### Task inputs

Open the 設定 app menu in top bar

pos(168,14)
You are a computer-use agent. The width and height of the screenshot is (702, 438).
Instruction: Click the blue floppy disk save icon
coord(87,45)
* * *
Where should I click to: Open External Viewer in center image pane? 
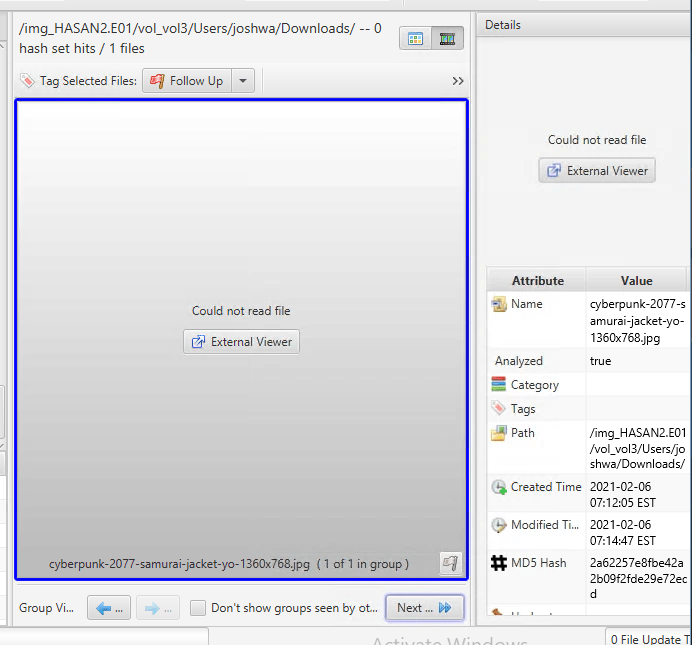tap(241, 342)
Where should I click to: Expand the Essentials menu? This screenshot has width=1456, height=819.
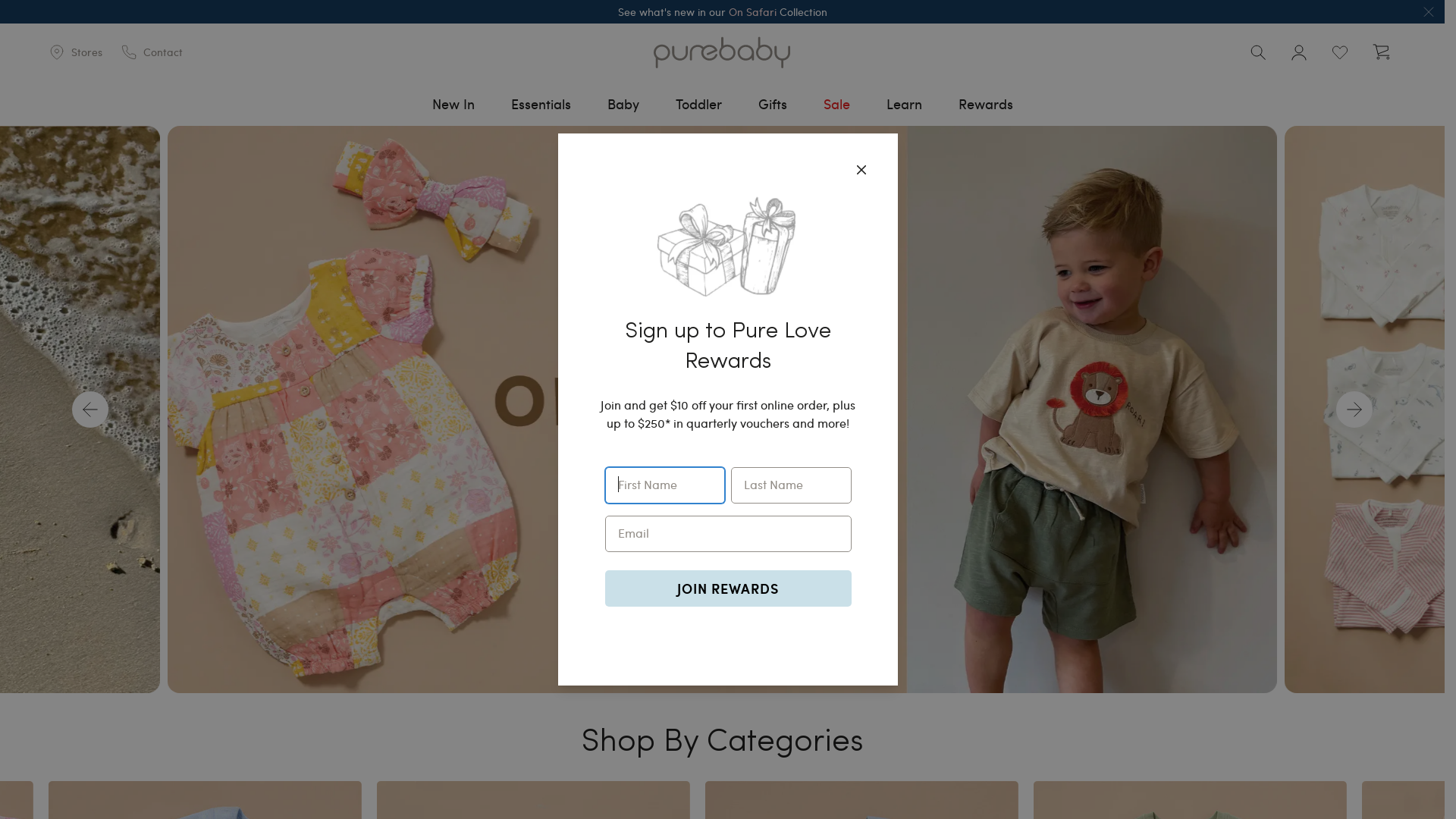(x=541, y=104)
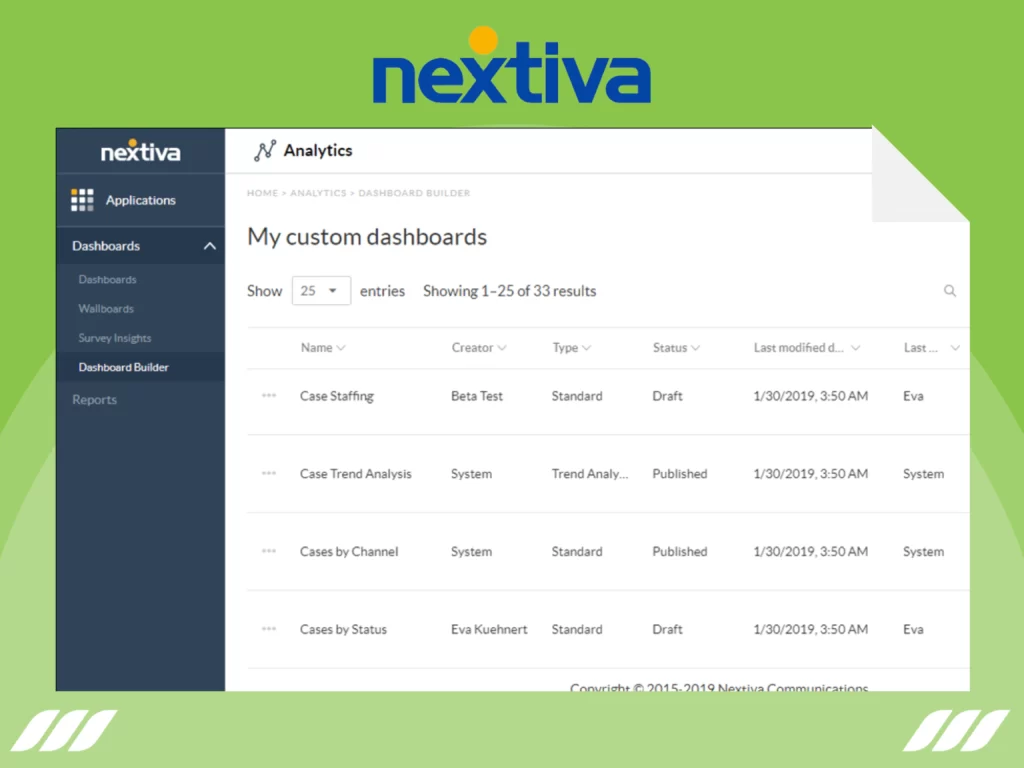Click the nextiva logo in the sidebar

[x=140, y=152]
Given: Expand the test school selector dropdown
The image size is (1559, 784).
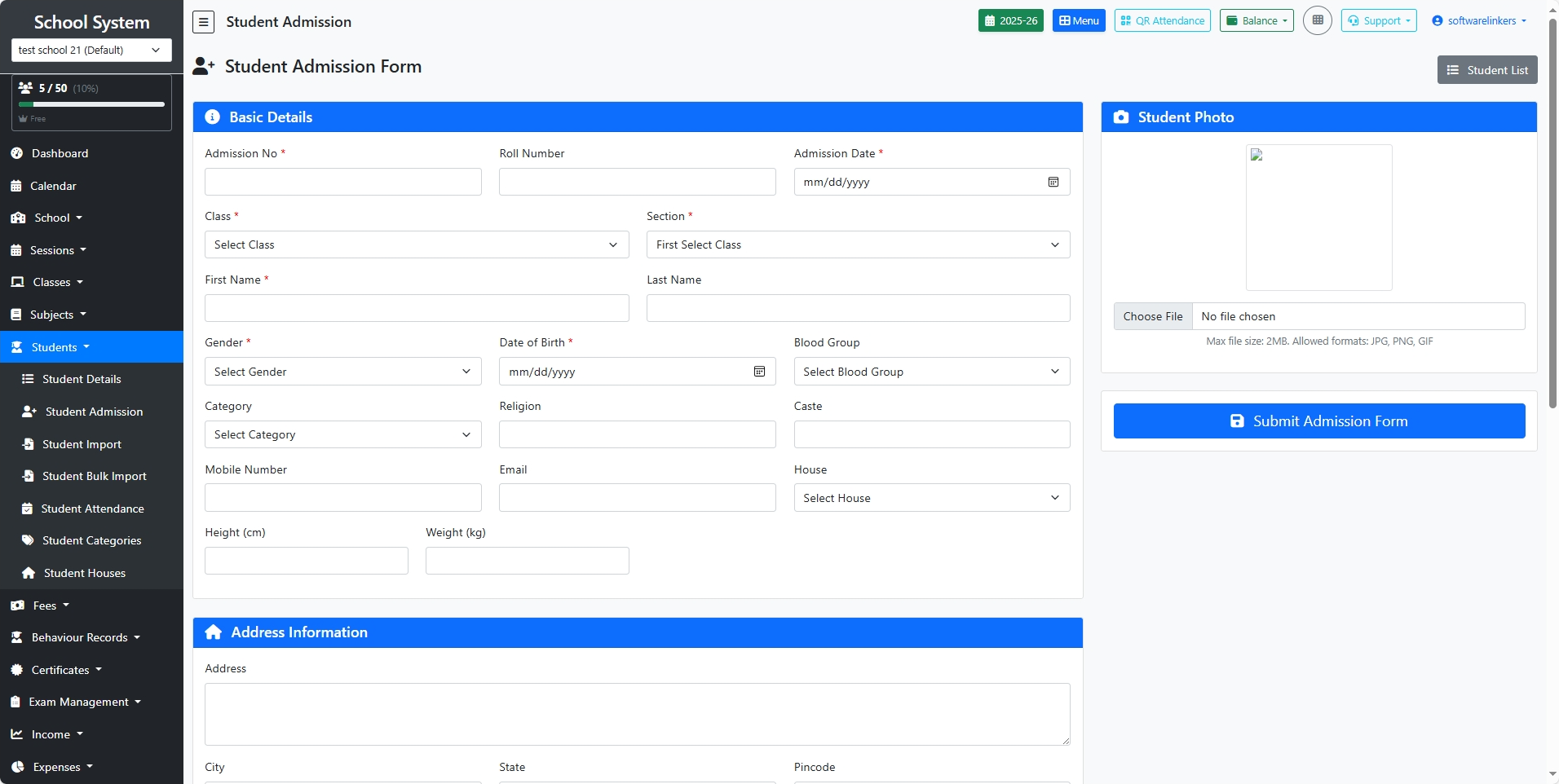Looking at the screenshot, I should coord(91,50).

### How to complete this task
Return exactly the part of the listing above that opens with the line containing "Where should I click to: Expand" and closes with the line containing "Given: Expand the". Pictures stay out.

### Response below
Where should I click to: Expand the Essentials menu? This screenshot has width=1456, height=819.
(x=541, y=104)
Click the nextiva logo in the sidebar

[x=140, y=152]
Given: Expand the test school selector dropdown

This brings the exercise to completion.